Semiconductor manufacturing includes the process of moving semiconductor substrate dies from a wafer table to a lead frame after they have been cut from a silicon wafer of substrate material. A silicon wafer first is placed on an adhesive surface and is cut into rectangular dies. After cutting, the adhesive surface is placed on a wafer table of a die bonder apparatus. The die bonder deposits an adhesive on the lead frame, removes a cut die from the adhesive surface, and places it on the lead frame on the deposited adhesive. The silicon wafer from which the dies are cut is round, such that some dies are not fully rectangular. These nonrectangular dies will be left on the adhesive surface and discarded.
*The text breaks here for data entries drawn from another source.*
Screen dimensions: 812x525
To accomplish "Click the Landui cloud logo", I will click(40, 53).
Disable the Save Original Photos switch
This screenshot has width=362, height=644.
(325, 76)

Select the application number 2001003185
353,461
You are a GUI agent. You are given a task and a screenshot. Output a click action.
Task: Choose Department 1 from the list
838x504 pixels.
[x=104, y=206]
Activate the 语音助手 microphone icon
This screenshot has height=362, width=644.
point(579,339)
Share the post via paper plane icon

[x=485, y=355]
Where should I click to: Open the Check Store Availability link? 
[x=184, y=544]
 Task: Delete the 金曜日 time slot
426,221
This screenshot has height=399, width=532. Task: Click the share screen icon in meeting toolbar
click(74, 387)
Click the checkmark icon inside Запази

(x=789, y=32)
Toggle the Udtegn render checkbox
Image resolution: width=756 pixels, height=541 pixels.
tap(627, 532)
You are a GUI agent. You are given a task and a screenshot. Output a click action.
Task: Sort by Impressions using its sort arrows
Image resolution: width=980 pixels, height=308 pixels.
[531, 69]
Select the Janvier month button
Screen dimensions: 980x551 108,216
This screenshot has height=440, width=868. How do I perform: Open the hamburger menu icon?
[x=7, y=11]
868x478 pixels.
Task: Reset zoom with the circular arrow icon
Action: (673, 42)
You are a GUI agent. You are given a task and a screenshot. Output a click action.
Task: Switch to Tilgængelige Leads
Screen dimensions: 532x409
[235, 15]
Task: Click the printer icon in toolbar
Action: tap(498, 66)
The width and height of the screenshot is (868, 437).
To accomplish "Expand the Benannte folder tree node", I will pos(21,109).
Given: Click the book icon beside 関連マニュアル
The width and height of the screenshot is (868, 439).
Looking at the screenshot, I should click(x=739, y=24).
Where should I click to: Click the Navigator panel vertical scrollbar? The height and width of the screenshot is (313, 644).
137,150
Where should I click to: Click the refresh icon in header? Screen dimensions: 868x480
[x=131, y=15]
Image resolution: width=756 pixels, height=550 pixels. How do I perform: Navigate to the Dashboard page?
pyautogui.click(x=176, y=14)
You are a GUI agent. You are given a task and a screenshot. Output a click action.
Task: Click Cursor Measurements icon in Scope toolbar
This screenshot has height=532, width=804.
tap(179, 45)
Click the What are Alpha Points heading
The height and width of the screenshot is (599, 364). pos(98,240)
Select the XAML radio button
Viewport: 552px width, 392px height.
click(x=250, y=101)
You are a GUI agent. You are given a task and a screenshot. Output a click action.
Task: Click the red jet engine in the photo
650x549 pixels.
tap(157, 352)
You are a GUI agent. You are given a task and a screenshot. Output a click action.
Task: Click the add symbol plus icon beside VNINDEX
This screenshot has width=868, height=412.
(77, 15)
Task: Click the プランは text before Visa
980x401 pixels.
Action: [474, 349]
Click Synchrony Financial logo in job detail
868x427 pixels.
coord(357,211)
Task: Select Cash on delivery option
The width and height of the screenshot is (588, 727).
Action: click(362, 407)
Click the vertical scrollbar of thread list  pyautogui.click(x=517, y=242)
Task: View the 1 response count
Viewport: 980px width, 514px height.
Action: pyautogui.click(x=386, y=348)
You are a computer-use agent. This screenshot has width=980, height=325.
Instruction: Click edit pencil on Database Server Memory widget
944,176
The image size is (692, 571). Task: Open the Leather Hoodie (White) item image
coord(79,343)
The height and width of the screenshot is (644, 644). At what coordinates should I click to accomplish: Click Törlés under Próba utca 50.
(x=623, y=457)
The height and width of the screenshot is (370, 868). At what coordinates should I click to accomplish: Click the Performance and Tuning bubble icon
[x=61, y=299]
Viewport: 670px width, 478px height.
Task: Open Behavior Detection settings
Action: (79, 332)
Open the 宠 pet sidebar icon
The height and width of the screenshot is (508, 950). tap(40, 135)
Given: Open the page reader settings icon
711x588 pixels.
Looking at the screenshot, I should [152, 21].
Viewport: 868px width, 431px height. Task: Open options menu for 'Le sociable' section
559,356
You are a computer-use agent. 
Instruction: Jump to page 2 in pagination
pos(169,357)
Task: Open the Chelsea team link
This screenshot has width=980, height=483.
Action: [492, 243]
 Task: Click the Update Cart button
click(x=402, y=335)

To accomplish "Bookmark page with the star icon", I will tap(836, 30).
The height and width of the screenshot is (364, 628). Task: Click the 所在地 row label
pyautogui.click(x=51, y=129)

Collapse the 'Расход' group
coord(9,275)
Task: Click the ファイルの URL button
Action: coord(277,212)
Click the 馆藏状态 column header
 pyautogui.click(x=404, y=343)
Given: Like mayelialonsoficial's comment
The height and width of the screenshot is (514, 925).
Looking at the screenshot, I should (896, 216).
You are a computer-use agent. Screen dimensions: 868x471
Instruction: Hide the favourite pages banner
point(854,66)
If the process of removing dies from a silicon wafer is automated, the position of the silicon wafer and dies must be known or estimated, to allow a robot arm to manipulate the wafer and dies. Nevertheless, the position of the silicon wafer with respect to the known coordinates of the adhesive surface may randomly change during the die cutting operation. When such random changes occur, no die may be present at some locations in which a die is expected. This condition may result in unnecessary wafer table movements to locate the cut dies.
To prevent this condition from occurring, known methods of automating the removal of cut dies from a silicon wafer typically include conservative assumptions about the location of the wafer on the wafer table. These assumptions may result in a loss of usable cut dies, or the performance of additional robot arm movements that increase the time needed to remove the cut dies.